(Work instructions)
Only the lines of the data below from the one with "This screenshot has height=701, width=1568." through the one with "Click warning icon on 2022-06-6 scan" are wanted. Repeat them exactly.

(Information given)
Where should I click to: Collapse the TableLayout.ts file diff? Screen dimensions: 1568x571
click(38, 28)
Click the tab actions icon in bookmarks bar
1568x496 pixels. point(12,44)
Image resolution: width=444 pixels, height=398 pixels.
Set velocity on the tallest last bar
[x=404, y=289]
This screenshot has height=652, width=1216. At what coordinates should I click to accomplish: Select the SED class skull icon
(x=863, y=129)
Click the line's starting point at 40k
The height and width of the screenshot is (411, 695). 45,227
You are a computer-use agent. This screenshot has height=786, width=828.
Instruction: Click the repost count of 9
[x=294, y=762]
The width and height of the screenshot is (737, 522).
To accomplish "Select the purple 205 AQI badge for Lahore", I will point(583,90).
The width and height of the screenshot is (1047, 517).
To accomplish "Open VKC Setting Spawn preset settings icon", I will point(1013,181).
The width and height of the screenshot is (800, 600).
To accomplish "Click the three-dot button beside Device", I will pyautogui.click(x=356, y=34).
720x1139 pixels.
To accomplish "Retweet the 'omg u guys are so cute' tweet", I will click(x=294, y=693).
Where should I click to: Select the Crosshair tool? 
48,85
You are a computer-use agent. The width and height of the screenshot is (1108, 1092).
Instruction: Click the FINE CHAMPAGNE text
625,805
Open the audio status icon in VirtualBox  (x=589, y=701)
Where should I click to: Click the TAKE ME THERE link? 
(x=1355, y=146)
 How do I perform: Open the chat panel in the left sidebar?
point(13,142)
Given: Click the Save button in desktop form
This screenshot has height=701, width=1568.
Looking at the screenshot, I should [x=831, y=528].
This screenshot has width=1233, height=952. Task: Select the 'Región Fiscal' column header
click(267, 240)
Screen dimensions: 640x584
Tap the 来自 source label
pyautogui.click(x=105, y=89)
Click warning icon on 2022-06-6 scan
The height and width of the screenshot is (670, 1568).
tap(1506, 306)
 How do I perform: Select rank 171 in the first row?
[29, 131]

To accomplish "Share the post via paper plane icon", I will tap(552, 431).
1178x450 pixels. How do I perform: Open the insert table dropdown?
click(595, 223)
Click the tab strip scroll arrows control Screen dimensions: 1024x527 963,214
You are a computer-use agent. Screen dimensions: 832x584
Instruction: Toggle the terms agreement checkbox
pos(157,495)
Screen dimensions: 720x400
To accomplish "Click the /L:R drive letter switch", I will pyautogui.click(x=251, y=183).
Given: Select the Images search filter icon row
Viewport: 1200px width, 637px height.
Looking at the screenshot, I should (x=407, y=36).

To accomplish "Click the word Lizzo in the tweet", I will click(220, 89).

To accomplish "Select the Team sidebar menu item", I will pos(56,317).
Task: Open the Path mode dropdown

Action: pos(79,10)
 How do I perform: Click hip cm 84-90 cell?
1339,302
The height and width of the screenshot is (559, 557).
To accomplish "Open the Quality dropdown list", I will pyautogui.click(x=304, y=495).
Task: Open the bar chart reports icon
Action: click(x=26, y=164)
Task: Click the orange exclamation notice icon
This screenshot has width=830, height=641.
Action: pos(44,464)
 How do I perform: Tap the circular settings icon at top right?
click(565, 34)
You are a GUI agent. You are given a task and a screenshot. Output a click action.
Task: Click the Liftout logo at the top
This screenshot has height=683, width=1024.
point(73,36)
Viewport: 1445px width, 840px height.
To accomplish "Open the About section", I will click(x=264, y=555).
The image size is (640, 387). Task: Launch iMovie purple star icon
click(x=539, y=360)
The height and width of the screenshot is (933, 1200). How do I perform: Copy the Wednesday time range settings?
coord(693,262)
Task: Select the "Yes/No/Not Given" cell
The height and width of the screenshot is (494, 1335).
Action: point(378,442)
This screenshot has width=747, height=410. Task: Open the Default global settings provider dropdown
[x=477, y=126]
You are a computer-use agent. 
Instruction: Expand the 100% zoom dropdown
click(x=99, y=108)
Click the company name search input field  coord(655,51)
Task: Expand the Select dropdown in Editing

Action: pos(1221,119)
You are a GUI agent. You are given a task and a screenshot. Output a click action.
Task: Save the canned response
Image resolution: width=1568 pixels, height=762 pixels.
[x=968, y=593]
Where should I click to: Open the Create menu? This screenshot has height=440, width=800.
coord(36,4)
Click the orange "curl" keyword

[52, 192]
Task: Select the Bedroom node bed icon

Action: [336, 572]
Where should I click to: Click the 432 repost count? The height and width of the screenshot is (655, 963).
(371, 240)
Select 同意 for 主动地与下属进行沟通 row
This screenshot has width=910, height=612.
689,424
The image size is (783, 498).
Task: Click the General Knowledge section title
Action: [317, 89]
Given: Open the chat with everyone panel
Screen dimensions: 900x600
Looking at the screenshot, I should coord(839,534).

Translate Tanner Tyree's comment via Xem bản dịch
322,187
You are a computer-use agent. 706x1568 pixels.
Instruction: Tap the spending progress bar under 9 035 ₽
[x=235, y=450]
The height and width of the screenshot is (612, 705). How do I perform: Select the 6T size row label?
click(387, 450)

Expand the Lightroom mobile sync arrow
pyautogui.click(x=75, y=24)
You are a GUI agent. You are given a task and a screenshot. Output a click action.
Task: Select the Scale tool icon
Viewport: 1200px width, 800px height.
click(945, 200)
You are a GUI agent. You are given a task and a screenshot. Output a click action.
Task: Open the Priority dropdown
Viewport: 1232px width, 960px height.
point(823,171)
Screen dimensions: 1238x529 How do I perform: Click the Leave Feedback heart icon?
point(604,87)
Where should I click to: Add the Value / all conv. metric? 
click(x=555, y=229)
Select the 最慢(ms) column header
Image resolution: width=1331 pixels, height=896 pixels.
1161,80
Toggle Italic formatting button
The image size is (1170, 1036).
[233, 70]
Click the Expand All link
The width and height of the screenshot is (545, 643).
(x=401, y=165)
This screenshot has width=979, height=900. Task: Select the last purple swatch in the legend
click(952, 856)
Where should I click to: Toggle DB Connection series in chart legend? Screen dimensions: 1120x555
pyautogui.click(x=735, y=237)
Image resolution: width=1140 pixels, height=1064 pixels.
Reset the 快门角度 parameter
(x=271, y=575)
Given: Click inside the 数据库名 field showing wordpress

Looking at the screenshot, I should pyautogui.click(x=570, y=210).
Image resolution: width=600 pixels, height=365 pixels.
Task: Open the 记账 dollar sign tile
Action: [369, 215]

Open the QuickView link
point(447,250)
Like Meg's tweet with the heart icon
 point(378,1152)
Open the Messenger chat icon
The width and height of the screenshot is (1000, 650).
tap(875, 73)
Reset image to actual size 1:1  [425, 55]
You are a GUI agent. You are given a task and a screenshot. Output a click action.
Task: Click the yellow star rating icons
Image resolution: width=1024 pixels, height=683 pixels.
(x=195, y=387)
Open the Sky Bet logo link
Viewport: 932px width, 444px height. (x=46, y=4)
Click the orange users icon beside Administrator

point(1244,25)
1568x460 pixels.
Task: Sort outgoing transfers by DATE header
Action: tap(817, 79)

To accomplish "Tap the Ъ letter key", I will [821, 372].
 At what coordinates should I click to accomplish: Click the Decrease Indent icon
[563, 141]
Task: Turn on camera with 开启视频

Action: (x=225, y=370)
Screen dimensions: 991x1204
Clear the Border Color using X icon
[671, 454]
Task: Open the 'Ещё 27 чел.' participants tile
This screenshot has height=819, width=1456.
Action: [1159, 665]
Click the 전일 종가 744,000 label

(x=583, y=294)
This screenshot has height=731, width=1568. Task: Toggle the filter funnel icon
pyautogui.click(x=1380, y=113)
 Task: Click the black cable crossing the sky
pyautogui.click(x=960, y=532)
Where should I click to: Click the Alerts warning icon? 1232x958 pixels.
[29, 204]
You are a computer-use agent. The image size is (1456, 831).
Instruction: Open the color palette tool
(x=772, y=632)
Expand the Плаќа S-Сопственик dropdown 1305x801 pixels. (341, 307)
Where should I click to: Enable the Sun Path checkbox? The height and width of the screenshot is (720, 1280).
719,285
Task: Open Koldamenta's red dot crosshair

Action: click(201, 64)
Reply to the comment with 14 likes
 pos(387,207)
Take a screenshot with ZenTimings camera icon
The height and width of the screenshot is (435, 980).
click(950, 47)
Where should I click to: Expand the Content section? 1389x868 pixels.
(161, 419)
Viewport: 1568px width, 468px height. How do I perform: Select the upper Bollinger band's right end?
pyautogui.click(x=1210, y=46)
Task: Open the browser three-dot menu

(Final answer)
This screenshot has height=701, width=1568.
Looking at the screenshot, I should [x=831, y=528].
This screenshot has width=1233, height=952. Task: Select the 'Región Fiscal' column header
click(267, 240)
Screen dimensions: 640x584
Tap the 来自 source label
pyautogui.click(x=105, y=89)
Click warning icon on 2022-06-6 scan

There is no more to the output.